Please copy, exactly as they appear below, the lines from the one containing "ارتباط با ما (492, 26)" through the one containing "You are a GUI agent. The screenshot is 1470×1532.".

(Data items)
[Start of section]

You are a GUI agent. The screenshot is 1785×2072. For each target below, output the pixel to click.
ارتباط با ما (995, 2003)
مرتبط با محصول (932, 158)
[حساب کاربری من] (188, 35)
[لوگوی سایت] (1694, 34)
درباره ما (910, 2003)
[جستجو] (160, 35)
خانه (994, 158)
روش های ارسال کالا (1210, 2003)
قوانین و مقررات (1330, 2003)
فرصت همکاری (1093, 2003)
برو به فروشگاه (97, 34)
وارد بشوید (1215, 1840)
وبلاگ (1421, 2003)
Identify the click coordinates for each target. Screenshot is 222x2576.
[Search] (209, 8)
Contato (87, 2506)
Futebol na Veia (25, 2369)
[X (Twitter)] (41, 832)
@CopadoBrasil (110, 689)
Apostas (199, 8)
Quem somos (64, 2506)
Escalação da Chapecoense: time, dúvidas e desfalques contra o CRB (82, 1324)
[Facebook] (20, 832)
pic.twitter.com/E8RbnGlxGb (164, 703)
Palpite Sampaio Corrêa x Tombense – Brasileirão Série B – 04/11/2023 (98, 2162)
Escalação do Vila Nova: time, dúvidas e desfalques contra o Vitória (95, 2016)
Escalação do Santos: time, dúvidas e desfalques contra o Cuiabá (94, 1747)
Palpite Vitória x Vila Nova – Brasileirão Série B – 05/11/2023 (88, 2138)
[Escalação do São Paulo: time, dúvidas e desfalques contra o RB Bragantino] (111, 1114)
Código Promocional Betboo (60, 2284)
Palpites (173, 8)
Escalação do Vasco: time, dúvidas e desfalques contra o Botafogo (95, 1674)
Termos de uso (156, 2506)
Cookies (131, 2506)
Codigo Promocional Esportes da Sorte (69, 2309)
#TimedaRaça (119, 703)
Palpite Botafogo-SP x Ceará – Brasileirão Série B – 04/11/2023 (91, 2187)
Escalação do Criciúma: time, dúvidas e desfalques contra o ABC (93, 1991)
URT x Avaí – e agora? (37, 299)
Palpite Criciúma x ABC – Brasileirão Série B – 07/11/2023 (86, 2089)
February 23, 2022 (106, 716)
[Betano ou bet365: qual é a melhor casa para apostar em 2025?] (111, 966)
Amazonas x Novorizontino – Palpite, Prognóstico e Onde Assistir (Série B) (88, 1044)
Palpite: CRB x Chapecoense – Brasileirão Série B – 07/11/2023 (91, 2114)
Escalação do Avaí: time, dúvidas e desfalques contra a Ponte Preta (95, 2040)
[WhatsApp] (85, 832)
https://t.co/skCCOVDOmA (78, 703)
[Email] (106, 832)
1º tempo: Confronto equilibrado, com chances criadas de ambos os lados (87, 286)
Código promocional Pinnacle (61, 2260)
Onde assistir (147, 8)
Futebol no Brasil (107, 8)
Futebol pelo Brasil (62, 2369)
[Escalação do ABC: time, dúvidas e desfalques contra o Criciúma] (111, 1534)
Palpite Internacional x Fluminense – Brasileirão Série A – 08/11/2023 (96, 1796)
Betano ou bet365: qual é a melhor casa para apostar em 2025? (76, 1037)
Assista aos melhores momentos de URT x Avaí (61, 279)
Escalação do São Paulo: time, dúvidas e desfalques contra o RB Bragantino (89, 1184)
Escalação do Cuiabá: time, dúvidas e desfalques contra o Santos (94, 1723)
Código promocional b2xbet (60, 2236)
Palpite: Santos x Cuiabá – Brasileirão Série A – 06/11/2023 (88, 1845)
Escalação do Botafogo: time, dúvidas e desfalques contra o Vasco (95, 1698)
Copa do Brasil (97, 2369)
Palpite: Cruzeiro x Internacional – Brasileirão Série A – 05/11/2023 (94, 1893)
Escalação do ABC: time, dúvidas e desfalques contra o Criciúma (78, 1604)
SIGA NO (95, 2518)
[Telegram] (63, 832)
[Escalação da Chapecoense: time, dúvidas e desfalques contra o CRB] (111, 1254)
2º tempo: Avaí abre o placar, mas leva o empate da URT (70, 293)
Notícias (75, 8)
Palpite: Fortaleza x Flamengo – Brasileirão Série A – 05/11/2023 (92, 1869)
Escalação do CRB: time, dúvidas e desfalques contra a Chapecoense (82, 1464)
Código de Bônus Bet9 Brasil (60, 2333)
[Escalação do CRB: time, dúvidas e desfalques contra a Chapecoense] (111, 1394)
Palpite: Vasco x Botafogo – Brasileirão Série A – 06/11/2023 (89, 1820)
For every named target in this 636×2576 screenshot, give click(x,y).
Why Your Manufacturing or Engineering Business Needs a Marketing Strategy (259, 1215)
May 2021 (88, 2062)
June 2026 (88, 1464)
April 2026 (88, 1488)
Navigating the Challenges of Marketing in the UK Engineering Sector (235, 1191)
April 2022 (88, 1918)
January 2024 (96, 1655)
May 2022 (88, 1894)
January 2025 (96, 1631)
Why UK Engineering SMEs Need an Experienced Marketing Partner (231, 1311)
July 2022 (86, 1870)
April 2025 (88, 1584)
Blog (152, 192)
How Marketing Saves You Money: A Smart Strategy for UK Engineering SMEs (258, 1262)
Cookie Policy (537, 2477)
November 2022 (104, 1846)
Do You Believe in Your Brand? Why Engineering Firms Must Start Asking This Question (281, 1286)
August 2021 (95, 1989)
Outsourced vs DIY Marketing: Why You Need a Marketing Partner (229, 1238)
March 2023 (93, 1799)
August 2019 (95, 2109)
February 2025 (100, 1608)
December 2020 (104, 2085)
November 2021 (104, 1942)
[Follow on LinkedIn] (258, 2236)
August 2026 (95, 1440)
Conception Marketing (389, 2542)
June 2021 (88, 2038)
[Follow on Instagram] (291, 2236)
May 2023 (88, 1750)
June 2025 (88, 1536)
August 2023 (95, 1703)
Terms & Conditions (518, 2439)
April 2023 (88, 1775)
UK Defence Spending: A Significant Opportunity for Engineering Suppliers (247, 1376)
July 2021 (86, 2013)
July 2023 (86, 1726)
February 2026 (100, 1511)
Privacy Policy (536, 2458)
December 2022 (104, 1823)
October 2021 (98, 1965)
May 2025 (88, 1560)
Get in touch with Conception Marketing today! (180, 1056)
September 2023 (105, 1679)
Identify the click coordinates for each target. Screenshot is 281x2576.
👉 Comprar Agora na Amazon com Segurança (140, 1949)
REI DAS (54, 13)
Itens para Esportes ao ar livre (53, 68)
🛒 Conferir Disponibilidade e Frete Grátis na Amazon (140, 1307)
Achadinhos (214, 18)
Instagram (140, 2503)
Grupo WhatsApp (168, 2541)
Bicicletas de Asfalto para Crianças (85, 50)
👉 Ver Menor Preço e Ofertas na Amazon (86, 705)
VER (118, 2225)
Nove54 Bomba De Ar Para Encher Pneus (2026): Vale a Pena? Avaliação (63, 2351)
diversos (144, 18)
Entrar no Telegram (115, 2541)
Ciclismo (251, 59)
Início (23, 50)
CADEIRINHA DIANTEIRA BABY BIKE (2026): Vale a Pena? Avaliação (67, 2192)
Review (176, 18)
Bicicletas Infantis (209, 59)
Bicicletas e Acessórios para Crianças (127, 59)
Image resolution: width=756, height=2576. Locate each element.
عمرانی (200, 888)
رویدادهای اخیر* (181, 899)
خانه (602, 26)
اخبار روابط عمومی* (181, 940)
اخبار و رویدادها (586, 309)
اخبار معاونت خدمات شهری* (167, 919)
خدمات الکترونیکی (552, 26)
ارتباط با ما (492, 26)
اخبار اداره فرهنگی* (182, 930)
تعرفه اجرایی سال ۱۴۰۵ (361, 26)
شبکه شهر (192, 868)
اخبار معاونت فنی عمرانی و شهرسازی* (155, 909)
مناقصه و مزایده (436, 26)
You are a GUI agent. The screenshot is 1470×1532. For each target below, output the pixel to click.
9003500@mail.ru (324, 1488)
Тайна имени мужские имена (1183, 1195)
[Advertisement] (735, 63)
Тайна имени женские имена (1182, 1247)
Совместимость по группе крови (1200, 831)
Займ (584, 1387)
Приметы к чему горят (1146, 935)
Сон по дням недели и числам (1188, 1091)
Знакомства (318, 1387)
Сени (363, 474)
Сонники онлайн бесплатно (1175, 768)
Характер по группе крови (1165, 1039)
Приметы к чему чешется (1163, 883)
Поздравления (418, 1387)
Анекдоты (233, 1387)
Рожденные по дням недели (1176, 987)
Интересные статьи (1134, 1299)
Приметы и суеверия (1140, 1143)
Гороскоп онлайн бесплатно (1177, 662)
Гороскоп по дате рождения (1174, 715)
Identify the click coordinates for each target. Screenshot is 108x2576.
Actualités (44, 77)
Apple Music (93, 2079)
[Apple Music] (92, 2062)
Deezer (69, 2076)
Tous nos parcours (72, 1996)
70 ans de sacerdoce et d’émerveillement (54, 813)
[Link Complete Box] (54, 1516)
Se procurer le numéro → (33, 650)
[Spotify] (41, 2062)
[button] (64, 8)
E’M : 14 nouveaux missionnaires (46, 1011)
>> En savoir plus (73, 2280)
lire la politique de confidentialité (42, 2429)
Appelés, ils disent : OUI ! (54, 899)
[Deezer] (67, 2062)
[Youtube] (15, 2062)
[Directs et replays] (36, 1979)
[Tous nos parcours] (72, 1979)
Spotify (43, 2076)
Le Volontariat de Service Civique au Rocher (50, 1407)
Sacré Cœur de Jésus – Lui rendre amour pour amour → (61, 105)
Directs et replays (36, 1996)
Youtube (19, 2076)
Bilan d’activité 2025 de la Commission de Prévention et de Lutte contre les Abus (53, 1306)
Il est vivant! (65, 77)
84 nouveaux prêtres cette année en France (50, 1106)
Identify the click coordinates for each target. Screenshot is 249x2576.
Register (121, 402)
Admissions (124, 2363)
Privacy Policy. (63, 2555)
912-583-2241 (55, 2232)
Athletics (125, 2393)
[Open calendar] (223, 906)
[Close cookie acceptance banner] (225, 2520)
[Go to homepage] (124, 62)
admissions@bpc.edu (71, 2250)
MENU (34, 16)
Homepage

[End of section]

(Task answer):
ارتباط با ما (492, 26)
اخبار اداره فرهنگی* (182, 930)
تعرفه اجرایی سال ۱۴۰۵ (361, 26)
شبکه شهر (192, 868)
اخبار معاونت فنی عمرانی و شهرسازی* (155, 909)
مناقصه و مزایده (436, 26)
You are a GUI agent. The screenshot is 1470×1532. For each target below, output the pixel to click.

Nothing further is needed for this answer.